Peringatan tersebut menambah kekhawatiran bahwa masalah pengungsi akan memburuk setelah terdapat laporan bahwa salah satu penyerang Paris diduga membawa paspor sambungan-Suriah walaupun belum terbukti.
Yang bereaksi tercepat terhadap peristiwa di Paris, dalam hal menghentikan aliran pengungsi Suriah, adalah Polandia.
Kurang dari 24 jam setelah serangan bom dan senjata api mengguncang ibukota Perancis, menteri urusan Eropa Polandia, Eurosceptic Konrad Szymanskic, mengatakan kepada situs wpolityce.pl bahwa negaranya akan menarik kembali komitmen kuota Uni Eropa untuk memindahkan pengungsi melintasi benua.
"Melihat peristiwa tragis di Paris, Polandia tidak melihat adanya kemungkinan politik untuk mengimplementasikan keputusan tentang relokasi pengungsi," katanya. "Serangan tersebut membuktikan ada kebutuhan untuk merevisi kebijakan Eropa yang lebih dalam mengenai krisis migran."

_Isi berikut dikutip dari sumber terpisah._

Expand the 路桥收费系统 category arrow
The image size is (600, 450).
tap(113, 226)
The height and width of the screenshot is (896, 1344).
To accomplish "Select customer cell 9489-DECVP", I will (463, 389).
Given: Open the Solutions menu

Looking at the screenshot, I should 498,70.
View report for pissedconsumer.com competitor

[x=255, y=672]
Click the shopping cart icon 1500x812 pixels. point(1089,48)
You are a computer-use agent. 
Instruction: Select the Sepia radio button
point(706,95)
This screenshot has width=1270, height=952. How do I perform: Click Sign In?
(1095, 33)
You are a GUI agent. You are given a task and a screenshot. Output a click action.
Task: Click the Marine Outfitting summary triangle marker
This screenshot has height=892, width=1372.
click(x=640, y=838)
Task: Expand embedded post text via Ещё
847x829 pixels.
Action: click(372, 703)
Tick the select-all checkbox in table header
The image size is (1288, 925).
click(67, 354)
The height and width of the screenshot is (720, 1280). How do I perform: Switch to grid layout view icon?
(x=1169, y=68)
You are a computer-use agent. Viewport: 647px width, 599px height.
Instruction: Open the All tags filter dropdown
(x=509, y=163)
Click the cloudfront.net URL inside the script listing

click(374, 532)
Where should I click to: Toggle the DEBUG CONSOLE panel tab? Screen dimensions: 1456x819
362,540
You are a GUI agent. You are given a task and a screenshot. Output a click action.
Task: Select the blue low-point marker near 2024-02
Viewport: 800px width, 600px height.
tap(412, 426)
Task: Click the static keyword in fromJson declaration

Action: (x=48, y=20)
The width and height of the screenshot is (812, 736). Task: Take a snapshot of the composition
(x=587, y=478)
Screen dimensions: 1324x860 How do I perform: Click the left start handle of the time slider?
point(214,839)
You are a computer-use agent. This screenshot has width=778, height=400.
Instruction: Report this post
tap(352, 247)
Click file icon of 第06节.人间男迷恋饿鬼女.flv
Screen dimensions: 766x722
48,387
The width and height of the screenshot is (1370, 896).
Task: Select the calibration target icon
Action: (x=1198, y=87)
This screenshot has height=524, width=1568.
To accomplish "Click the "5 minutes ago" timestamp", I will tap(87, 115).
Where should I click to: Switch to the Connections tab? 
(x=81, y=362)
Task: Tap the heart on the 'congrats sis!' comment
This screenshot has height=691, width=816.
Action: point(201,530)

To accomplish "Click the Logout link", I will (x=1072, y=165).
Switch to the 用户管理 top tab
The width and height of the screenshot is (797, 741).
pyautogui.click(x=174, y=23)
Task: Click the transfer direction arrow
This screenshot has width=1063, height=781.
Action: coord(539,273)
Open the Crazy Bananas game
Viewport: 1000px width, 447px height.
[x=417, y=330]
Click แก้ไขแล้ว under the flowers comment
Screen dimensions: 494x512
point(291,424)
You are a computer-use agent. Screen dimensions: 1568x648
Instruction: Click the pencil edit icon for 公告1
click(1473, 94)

Saat ini Lebanon dan Turki menjadi tuan rumah pengungsi Suriah dalam jumlah terbesar. Diperkirakan 500.000 lebih pengungsi dari Suriah, setengah lebih dari mereka adalah perempuan dan anak, telah tiba di Eropa tahun ini, menurut Organisasi Internasional untuk Migrasi.
Angka-angka tersebut adalah perkiraan konservatif, dan merupakan jumlah pengungsi melintasi perbatasan yang terdeteksi.
Pada bulan Oktober saja, PBB mengatakan 218.000 pengungsi menyeberangi Mediterania ke Eropa, yang merupakan rekor bulanan.